Bi+ Visibility Day, also sometimes referred to as ‘Celebrate Bisexuality Day’, is recognised internationally on 23 September. This year marks its 20th anniversary.
This article uses the term ‘bi+’. ‘Bi+’ can be used as an umbrella term to describe people who experience multigender sexual and/or romantic attraction (such as bisexual, pansexual, biromantic, panromantic, polysexual, etc).
This article also includes a discussion of biphobia, erasure, coming out, and mental health.
Before moving to Sydney, I wasn’t really out.
I frequently positioned myself as an “excellent LGBTQIA+ ally” and on the occasions where someone asked if I was a lesbian, I fervently denied it. Of course, there is absolutely nothing wrong with being a lesbian, I just knew it didn’t accurately describe me.
It wasn’t that I didn’t know about being bi+. Believe me, I knew (even if I didn’t have that exact language to describe myself). It’s just that I had never been in a space that actually affirmed bi+ identities before. I heard bi+ stereotypes and “jokes” frequently. You know the ones. The tired tropes about phases, being confused, and not being able to choose. Today, I am also able to realise that I was carrying a whole lot of internalised biphobia with me too.
All of these things made me terrified to come out.
I now understand that this isn’t a unique experience. Research indicates that bi+ people are less likely to be out than people who are gay or lesbian. This literature also suggests that not being out, biphobia, invisibility, and erasure are all associated with poorer mental health outcomes.
So, when I came to Sydney for exchange during my undergraduate degree, I thought it might be the perfect opportunity to finally be completely authentic and I wanted to start with going to a bi+ community event. I was convinced that because Sydney was a much larger city than my hometown, I’d be able to find something no problem.
Let me tell you, I looked all over the place and couldn’t find what I had hoped for. I didn’t want a hookup group. I didn’t want a single gender group (for lots of complicated reasons I won’t discuss here). I didn’t want a group that claimed to be LGBTQIA+ but was really just the L and the G. I wanted a space where I could get to know other bi+ people, where I could hear other people’s stories and, hopefully, start to feel a little less alone. Ultimately, I convinced myself I was being too picky and when my exchange ended, I went home having been unsuccessful at finding the bi+ community that I wanted.
As it turned out, life would bring me to Sydney a second time and on Bi+ Visibility Day last year, I launched the Sydney Bi+ Network (SBN) on Facebook. There’s a lot that happened in between my return home, coming back to Sydney, and the launch of SBN, but those are stories for another day.
Instead, the key message here is that the bi+ community does actually exist. It’s something that seems so simple, yet took me a long time to realise and find. We are a vibrant, diverse, tenacious bunch. We aren’t “half queer”. We are a whole, incredible identity and we are in all corners of the world.
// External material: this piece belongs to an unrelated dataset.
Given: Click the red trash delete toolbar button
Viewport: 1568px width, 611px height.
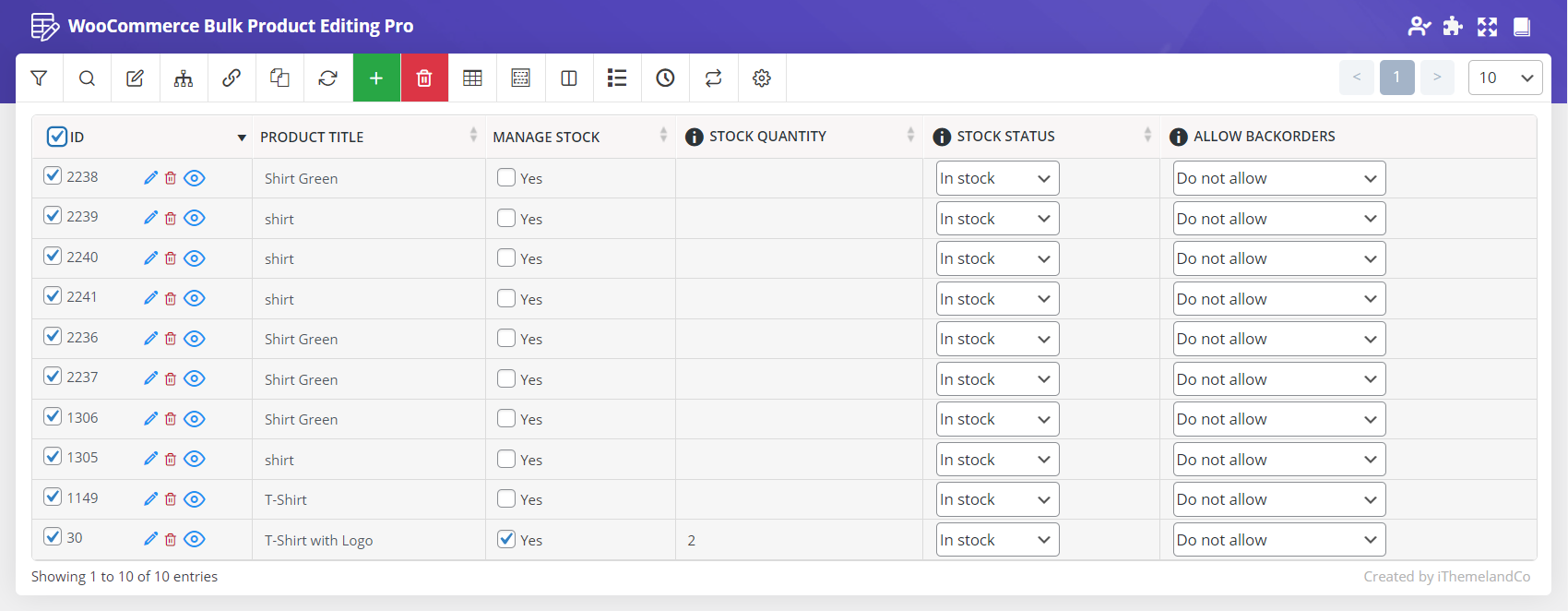Looking at the screenshot, I should click(x=424, y=78).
Why did it take me so long to find community? When bi+ people, their contributions, challenges, and strengths are erased we are told we aren’t allowed to take up space. When straight people and people from within the LGBTQIA+ community doubt our very existence, fetishise us, or tell us we aren’t queer enough...well...it’s exhausting. We need people to have a genuine desire to understand our experiences and to listen to us.
Through connecting with my community, I have made lifelong friendships. I am able to understand concepts such as “pride” in a much richer, deeper way than ever before. So to the magnificent bi+ community, I want to say three things to you.
- You are valid. To the bi+ folks who haven’t come out: you matter. To the bi+ folks who will never come out: you matter. To the bi+ folks who have come out but don’t talk about sexual/romantic orientation: you matter. To the bi+ folks who are out and are obnoxious about it (ahem, like me): you matter. Hopefully you can understand where I am going with this. Every single one of you are valuable humans who bring so much to this world.
- Thank you for sticking it out. I know how massively difficult life can be. We are erased by straight people, we are erased by other queer folks. It can be exhausting to simply exist. I know that this is exacerbated if you are a First Nations person, a person of colour, living with a disability, a refugee or asylum seeker, are trans or gender diverse.
- No matter where you are, your journey is magnificent and I’m so proud of you for being you.